This paper aims to introduce a quantitative method to builders for the most appropriate material selections based on multiple attributes and integrate decision group member opinions throughout bidding process. In this respect, a new model used together with the Analytic Hierarchy Process (AHP) and fuzzy Multi-Objective Optimization on the Basis of Ratio Analysis (MOORA), multi-criteria decision methods are proposed. In a real decision process, there are many uncertainties and ambiguities. In fact decision makers cannot always provide practical guidelines and especially precise judgments due to time limitations. The intelligent model proposed demonstrates that the AHP and fuzzy MOORA approach can not only be used easily to imitate the decision duration in the material selection but also the results obtained from this work provide contractors valuable insight into the material selection problem.
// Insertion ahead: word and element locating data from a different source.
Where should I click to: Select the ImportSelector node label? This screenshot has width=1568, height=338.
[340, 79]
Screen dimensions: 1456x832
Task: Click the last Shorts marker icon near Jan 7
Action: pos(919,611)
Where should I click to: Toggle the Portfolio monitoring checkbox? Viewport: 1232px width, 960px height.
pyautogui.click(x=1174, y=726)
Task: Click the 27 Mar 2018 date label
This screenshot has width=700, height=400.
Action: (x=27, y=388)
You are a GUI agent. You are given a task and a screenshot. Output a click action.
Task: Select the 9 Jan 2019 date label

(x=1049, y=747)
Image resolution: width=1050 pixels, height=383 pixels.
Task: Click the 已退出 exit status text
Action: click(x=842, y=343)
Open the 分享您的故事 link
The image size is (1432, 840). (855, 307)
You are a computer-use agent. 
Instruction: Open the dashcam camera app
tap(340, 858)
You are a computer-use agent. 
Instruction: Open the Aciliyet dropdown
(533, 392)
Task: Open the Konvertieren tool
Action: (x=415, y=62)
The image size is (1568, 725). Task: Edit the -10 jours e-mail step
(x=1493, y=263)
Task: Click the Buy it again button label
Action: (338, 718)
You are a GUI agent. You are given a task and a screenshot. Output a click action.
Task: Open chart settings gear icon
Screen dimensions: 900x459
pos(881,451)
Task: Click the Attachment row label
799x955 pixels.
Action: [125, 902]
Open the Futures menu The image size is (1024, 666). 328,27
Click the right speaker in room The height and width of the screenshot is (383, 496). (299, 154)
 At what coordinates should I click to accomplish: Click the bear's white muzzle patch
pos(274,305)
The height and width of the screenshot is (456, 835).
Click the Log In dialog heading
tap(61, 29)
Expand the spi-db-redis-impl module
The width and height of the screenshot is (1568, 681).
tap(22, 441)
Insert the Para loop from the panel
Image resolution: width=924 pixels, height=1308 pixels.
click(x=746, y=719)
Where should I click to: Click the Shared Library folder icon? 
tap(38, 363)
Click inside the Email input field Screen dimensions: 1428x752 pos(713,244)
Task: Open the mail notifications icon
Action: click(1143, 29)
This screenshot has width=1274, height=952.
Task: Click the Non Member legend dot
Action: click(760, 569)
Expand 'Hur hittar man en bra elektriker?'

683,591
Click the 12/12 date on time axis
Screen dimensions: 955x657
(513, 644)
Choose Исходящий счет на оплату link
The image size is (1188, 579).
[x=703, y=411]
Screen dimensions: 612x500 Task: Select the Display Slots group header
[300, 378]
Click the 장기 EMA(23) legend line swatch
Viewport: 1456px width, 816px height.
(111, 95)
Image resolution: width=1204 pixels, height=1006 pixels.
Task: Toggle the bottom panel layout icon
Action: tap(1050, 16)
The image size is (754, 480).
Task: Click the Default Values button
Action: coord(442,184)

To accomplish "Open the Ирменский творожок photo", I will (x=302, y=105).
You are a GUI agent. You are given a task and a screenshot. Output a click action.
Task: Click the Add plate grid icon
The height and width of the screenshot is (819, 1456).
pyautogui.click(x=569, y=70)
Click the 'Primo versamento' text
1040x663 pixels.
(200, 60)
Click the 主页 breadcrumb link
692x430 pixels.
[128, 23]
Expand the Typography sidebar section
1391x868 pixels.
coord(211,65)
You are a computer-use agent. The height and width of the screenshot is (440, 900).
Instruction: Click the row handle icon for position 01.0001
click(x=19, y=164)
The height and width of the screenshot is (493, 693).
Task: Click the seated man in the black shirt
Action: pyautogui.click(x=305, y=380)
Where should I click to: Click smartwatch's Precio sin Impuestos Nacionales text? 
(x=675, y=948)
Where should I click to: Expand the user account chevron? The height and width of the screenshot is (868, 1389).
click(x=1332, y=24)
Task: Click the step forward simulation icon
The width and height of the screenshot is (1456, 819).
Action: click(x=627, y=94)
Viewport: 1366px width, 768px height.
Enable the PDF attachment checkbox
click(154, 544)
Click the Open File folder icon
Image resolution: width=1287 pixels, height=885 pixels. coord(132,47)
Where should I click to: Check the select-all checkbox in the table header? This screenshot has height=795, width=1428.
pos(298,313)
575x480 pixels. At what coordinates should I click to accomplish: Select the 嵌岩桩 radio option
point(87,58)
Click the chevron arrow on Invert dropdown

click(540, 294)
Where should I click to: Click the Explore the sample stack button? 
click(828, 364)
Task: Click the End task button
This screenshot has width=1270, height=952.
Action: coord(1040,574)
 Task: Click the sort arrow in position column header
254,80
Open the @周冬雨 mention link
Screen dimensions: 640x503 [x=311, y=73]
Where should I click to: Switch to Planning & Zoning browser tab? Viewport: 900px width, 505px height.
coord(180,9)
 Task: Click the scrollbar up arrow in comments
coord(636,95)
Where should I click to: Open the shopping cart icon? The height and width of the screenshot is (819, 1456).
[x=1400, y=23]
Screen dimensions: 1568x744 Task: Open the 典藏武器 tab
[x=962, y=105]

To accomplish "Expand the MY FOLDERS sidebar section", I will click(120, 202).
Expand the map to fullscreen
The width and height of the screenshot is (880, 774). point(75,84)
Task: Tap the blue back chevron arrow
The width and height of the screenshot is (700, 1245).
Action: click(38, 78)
At the same time, the quantitative analysis method based on the appropriately raised floor materials along the bidding process enables the builders to use their restricted resources more expeditiously and enhances considerably the possibility of winning agreement, as one of the most striking points deduced from the present study. In short, the model with AHP and fuzzy MOORA approaches can assist the builders to improve resolutions for the bidding.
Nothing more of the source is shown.